Significance and Use
Poly(vinyl chloride) compositions degrade by discoloration on prolonged exposure to heat. The degree of discoloration is related to the condition of exposure, such as length of period and temperature. When the conditions of exposure are fixed and controlled, then the relative resistance to discoloration due to heat of two or more compositions is able to be determined. The precision of heat stability testing is also dependent on the thickness of the specimens and the history of heat exposure prior to testing. This practice allows for control or the reporting of these variables.
This practice is particularly applicable for determining gross differences in the heat stabilities of poly(vinyl chloride) compositions that are detectable as a color change. It is not intended to measure absolute thermal stability. Although the observed color changes may be evidence of degradation, molecular degradation phenomena such as chain-scission or cross-linking may not be identifiable.
Note 2—While discoloration caused by exposure to elevated temperature is commonly regarded as evidence of degradation in poly (vinyl chloride) compositions, it must be borne in mind that some vinyl compositions may undergo substantial change in color without appreciable loss of mechanical strength, chemical resistance, etc., whereas others may resist change in color yet undergo substantial change in other properties. Therefore, resistance to discoloration should not be taken as sole evidence of thermal stability.
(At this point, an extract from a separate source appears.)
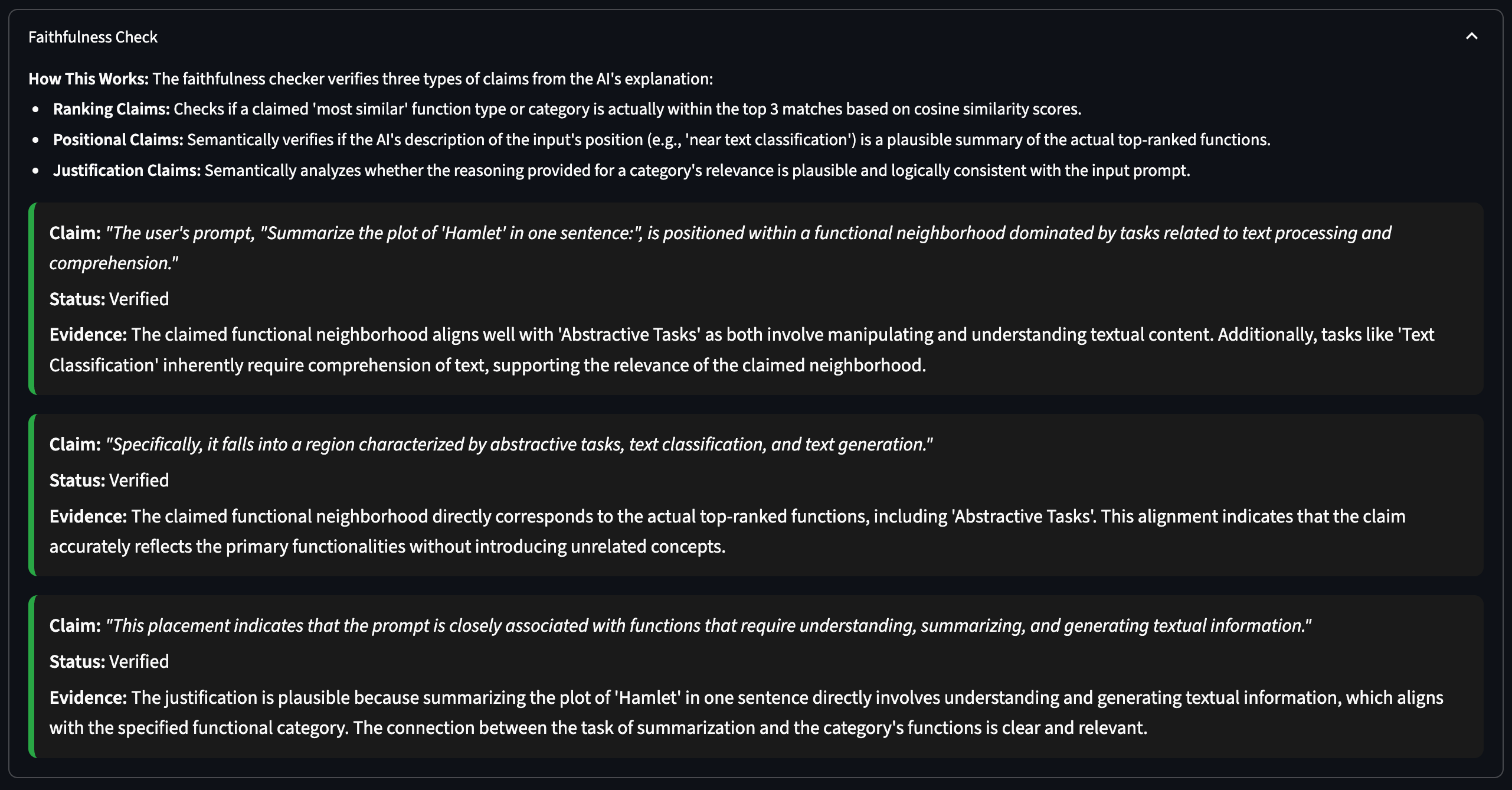
Task: Collapse the Faithfulness Check chevron arrow
Action: [x=1471, y=37]
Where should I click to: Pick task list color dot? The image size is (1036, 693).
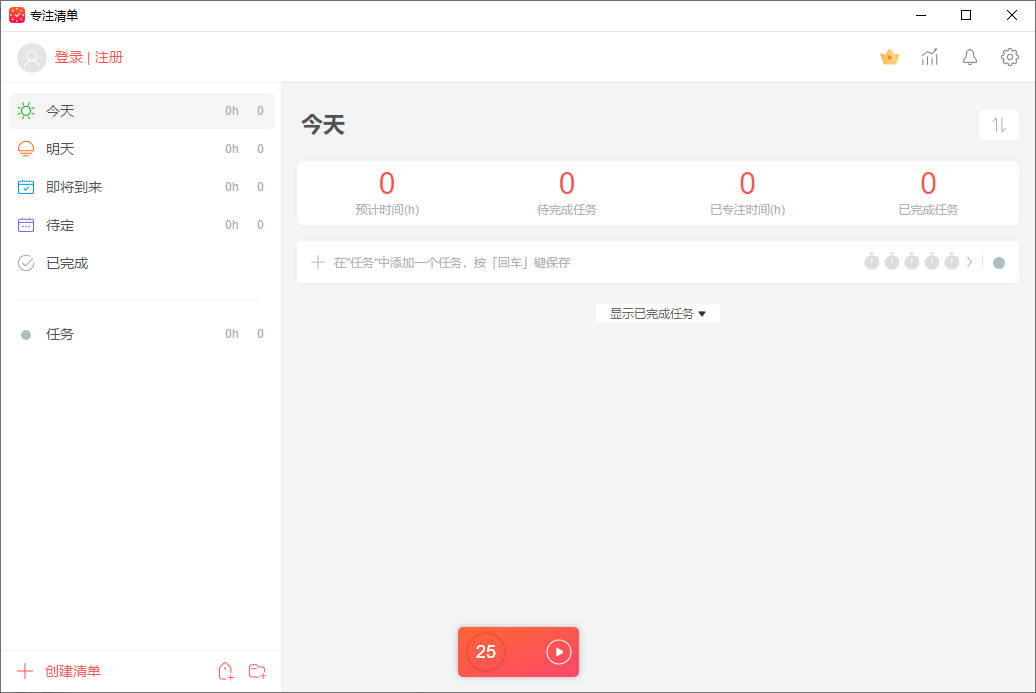click(998, 263)
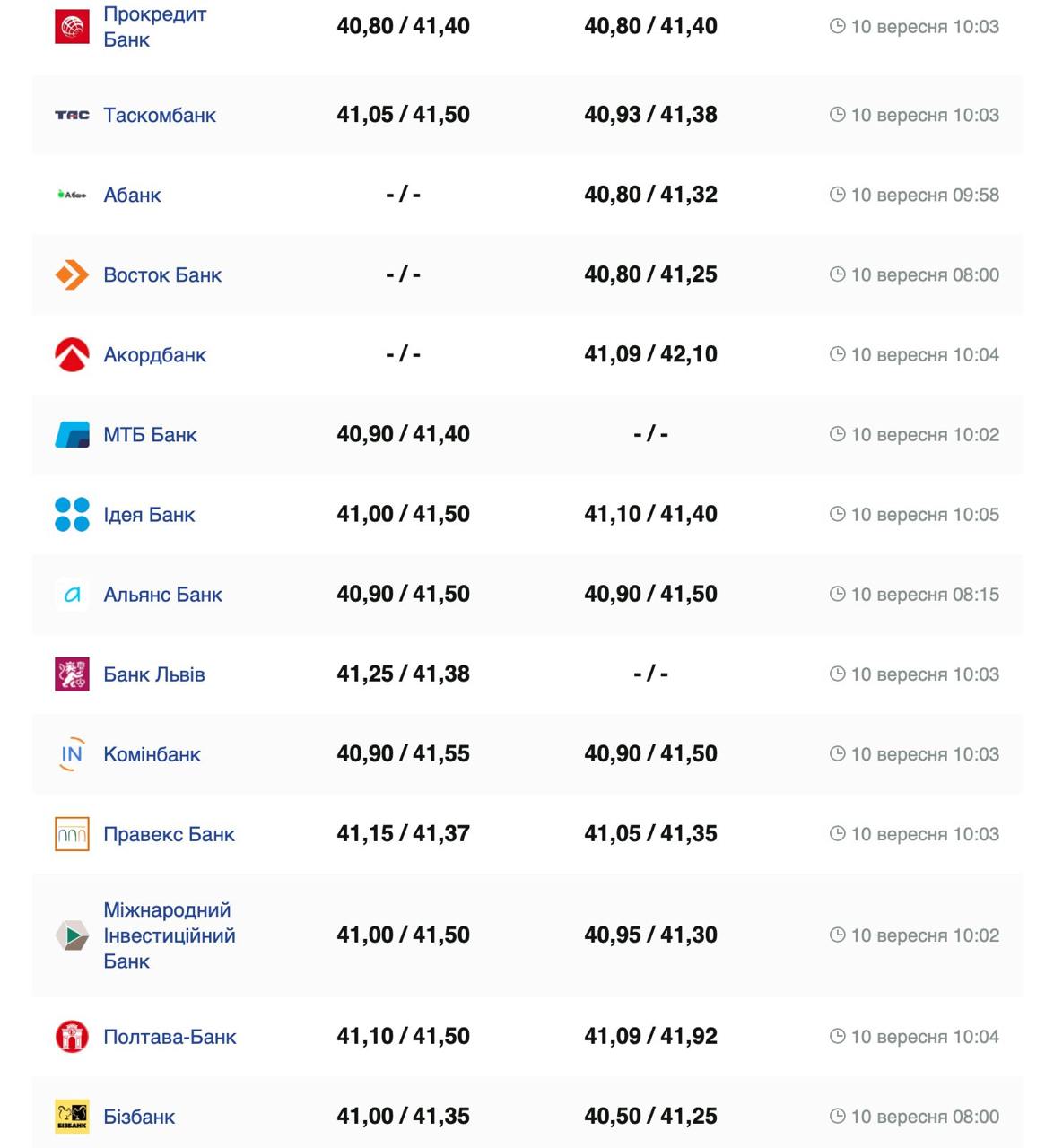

It is recommended that this test be supplemented by others such as tensile strength and elongation, impact strength, and deflection temperature under load (for rigid compositions), Durometer hardness (for nonrigid compositions), and dilute solution viscosity, and that the test results before and after oven exposure be compared to determine the degree of degradation which has been produced in each of the properties measured.
This practice is able to predict the relative discoloration in processing, provided that the compositions in question are tested at the relative maximum temperatures developed in processing.
This practice is not applicable to materials that will cross-contaminate during oven exposure.
1.1 This practice lists procedures for determining the relative thermal stability of sheet or molded poly(vinyl chloride) compounds as indicated by discoloration due to exposure to an elevated temperature at controlled oven conditions.
1.2 A specimen preparation technique using a two-roll mill is provided for compositions that are not in molded or sheeted form.
1.3 This practice is not intended for use in purchasing specifications because the conditions of processing plastic compounds vary widely, and the degree of correlation of data obtained by this practice to process exposure has not been determined. However, despite this limitation, this practice does yield data of value in judging the comparative service quality of poly(vinyl chloride) compositions.
1.4 The values stated in SI units are to be regarded as the standard. The values in parentheses are given for information only.
1.5 This standard does not purport to address all of the safety concerns, if any, associated with its use. It is the responsibility of the user of this standard to establish appropriate safety and health practices and determine the applicability of regulatory limitations prior to use. Note 1—This standard is similar in content, but not technically equivalent to ISO 305–1990.
Note 1—This standard is similar in content, but not technically equivalent to ISO 305–1990.